Extreme WordPress care - what types of plans we offer

3. Schedule Get-Togethers

Some team members may be working from home but this doesn’t mean they are exempt from meetings – and the frequent water cooler get-togethers. 

At this time of the new normal, your mindset should be “Business as Usual”.

If you’ve been conducting pre-shift and post-shift meetings, continue the practice by getting your remote team onboard with the use of digital platforms such as Zoom, WebEx, or Skype. 

You can also schedule company water cooler breaks or “Coffee Time” and invite your remote team to join in. 

These informal “meetings” are a great way of helping the remote team to adjust to the work from home environment. The experiences they share can help the other team members prepare for their work from home assignments when it is their time. 

You should take note of these experiences and use them to fine-tune your work from home program and come up with a company manual on telecommuting.

4. Encourage Friendly Competition

The workplace is a venue for competition. If you want to get the promotion, you have to stay ahead of the competition by accomplishing more and contributing to the success of the company.

That does not change even if you shift to a telecommuting arrangement. 

You can spur productivity by encouraging friendly competition between the office-based and remote teams. 

For example, you can create a contest as to which team can accomplish more tasks. Establish benchmarks such as quality, accuracy, and timeliness. 

To the winner goes the spoils of victory – but they don’t have to be expensive. You can pay for food delivery for a week or give the winning team a day off from work.
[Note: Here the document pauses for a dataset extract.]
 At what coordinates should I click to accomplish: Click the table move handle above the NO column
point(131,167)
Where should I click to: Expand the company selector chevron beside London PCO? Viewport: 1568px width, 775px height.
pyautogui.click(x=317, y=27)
Another benefit of having periodic competition is that it gives you a platform for measuring the effectiveness of the telecommuting program and the performance of your employees.  

Let’s say the telecommuting team has been struggling regardless of its composition, use the available data to find out why. 
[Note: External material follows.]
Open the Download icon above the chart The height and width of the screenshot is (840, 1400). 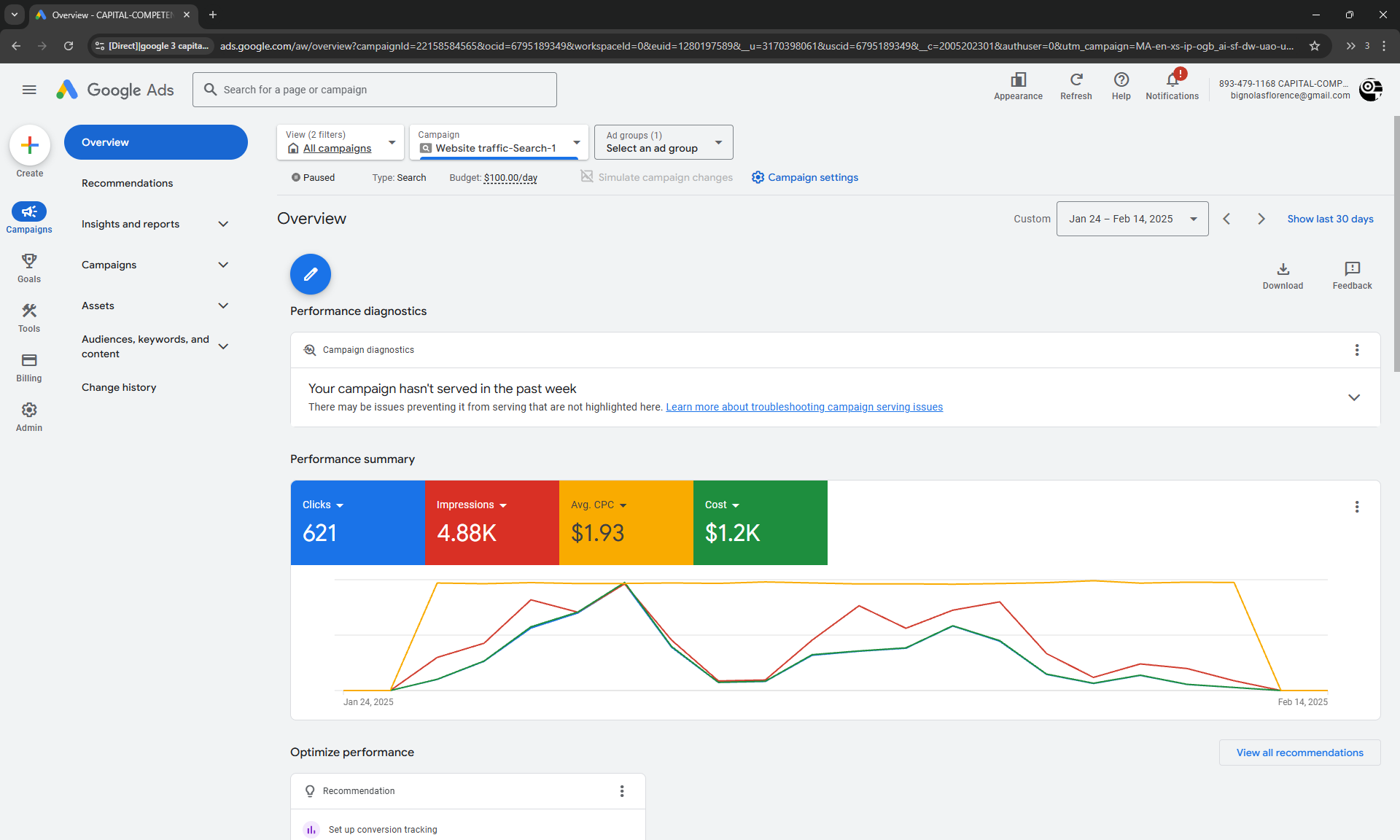[1283, 271]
  • Are there latency issues?
  • Are there distractions at home that have to be addressed?
  • Are there specific people who are just not cut out for telecommuting?
  • Are there individual behaviors that have to be addressed?

Like other new programs, you cannot expect to get the telecommuting arrangement right from the get-go. There is a learning curve to respect and growing pains to overcome.

5. Change Up the Scenery

With 50% of your team working from home, your office space will look – vacant. Meanwhile, those working remotely may find the surroundings more conducive to home life than getting work done. 
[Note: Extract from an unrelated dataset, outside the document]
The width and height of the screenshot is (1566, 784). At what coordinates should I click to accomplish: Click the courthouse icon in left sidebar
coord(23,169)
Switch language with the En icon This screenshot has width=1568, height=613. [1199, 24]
The solution? Change up the scenery at the office and at the home office. 

For example, add plants to fill out the open spaces in the office. A U.K. study has shown that plants can increase productivity in the workplace by 15%. 

Here are other tips you can use to make the workplace interesting:

  • Buy a couch and a few lounge chairs and create a lounging area where your employees can relax during breaktime. 
  • Introduce a standing desk area for employees who want to stretch out while working instead of staying cramped up in their seats. 
  • Buy succulents for your remote team. Succulents are plants that store a lot of water in their stems and leaves. They are highly resistant to drought which means succulents don’t require much water. This makes succulents very easy to grow and care for. 
  • Play music in the workplace. Music can help stimulate creativity. However, practice democracy in the main office. Make sure the music you play is acceptable to everyone. 

Conclusion

Over at Silicon Valley, tech companies such as Salesforce, Facebook, Twitter, Slack, and Alphabet announced that their employees may continue to work from home until 2021. 

Other than safety concerns for their employees, adopting a telecommuting arrangement helps the companies save up on rental costs and expenses for travel and conferences. 

Todd McKinnon, CEO of Okta Inc., was pleasantly surprised that productivity has vastly improved with the integration of a work from home program.

Therefore, if you’re worried that productivity might drop if employees work from home – don’t be. 

Simply look at the adoption of a work from home or telecommuting arrangement as a collaborative effort. Everyone will take part in it and do a good job as if they were back in the “old normal”.